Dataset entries
==*==

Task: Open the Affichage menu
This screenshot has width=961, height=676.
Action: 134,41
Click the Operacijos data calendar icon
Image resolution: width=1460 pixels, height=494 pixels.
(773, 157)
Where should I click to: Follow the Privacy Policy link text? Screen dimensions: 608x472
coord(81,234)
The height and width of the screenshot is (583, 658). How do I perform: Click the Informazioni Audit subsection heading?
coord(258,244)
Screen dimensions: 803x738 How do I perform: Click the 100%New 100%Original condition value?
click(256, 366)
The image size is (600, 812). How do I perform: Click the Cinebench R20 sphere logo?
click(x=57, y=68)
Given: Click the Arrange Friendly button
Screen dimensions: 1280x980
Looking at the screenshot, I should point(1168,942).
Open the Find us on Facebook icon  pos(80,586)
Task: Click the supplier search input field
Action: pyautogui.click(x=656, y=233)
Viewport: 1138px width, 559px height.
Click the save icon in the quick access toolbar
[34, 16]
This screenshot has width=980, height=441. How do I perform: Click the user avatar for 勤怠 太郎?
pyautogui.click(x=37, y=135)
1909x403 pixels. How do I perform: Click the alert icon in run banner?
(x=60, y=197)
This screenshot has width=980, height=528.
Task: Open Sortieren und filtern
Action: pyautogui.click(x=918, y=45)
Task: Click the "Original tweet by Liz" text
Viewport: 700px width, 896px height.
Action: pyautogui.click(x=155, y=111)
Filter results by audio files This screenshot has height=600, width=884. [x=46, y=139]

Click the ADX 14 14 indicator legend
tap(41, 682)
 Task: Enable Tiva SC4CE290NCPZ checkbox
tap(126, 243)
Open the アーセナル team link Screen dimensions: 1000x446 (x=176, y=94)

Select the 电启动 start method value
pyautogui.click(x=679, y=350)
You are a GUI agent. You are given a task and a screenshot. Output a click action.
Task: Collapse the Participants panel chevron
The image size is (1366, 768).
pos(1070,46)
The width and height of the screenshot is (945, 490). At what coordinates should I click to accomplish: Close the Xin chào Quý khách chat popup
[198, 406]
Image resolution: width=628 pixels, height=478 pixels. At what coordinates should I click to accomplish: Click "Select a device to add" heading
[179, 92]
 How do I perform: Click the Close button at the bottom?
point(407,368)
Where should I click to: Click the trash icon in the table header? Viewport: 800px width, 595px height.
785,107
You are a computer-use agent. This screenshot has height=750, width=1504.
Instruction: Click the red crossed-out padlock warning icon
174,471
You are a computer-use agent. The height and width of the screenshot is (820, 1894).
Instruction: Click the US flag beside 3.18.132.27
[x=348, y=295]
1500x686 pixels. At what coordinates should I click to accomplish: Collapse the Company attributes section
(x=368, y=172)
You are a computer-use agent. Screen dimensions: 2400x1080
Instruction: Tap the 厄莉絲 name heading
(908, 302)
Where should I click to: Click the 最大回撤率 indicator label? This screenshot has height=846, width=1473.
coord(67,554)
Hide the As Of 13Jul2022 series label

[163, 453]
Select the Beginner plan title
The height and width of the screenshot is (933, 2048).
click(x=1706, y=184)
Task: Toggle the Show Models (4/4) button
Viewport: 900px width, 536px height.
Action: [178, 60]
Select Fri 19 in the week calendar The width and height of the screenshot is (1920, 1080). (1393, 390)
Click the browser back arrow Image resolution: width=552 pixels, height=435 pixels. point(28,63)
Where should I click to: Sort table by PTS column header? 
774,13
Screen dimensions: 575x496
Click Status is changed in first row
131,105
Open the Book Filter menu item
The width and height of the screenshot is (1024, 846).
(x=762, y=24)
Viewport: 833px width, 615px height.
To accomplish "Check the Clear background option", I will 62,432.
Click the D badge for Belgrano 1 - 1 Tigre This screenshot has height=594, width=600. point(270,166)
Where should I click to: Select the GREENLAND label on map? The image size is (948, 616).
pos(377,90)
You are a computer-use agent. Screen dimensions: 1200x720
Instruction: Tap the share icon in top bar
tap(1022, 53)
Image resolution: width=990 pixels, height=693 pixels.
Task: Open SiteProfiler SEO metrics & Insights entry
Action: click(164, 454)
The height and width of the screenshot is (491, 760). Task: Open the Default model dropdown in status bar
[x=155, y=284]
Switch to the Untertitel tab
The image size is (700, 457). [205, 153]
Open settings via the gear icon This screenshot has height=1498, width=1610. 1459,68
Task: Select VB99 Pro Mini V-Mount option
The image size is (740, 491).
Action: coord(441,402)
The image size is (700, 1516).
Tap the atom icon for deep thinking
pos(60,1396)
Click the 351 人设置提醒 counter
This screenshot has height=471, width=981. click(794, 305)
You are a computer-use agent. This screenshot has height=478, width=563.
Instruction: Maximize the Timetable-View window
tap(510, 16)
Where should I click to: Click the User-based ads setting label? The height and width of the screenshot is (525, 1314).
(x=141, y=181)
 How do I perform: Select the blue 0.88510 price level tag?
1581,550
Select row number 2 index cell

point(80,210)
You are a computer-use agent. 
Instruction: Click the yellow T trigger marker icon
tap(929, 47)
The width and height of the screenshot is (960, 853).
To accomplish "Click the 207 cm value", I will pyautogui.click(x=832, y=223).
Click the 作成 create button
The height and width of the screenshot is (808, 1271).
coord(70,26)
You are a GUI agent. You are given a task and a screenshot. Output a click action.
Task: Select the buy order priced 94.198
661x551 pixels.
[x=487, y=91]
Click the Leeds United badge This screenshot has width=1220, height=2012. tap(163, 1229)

==*==

▶ **Work request**
Wherever the string "calendar" appears in the entries above, list that line.

▶ **Response area**
Click the Operacijos data calendar icon
Select Fri 19 in the week calendar The width and height of the screenshot is (1920, 1080). (1393, 390)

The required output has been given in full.